Saved data entries

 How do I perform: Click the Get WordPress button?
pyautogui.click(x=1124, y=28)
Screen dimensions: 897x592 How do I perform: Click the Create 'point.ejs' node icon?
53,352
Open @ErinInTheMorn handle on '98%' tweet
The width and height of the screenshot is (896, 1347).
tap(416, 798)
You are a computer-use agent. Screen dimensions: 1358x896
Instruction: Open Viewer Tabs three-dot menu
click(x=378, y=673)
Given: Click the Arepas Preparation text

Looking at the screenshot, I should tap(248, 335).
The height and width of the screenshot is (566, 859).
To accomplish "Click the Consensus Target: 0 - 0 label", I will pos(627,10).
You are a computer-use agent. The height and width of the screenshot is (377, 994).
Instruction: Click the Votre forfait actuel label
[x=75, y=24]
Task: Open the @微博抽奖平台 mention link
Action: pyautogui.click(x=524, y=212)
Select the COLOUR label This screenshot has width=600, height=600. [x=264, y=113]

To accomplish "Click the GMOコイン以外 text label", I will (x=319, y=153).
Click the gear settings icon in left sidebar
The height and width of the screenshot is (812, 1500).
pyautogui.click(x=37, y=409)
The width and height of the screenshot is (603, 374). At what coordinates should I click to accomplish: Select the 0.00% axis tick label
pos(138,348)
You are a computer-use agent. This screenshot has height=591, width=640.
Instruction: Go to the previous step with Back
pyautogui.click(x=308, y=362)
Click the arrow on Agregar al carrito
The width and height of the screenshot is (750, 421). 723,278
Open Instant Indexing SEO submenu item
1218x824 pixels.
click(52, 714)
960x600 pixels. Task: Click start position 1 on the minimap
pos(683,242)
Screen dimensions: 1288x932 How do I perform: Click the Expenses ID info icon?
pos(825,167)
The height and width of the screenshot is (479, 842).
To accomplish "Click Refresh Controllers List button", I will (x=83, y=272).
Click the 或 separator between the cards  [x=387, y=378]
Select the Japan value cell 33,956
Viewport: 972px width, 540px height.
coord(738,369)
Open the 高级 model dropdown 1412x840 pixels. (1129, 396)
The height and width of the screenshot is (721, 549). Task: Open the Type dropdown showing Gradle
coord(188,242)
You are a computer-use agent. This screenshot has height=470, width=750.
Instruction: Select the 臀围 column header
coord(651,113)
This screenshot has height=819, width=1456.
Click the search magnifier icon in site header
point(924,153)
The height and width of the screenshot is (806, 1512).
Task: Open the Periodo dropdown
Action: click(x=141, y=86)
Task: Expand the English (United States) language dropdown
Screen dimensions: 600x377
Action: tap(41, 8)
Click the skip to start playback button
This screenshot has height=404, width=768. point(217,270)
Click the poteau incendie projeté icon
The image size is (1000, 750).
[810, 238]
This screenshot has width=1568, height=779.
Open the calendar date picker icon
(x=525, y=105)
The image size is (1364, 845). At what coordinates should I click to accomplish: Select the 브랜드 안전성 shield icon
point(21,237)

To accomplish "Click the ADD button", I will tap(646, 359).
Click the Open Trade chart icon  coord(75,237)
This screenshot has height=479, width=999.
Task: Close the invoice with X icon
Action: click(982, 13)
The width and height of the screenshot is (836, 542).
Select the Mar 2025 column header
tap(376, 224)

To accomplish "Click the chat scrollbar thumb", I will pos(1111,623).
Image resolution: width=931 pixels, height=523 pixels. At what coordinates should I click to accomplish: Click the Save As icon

> Required action
Tally the lines of the records holding the word "computer", then give only the resulting number.

> Task result
4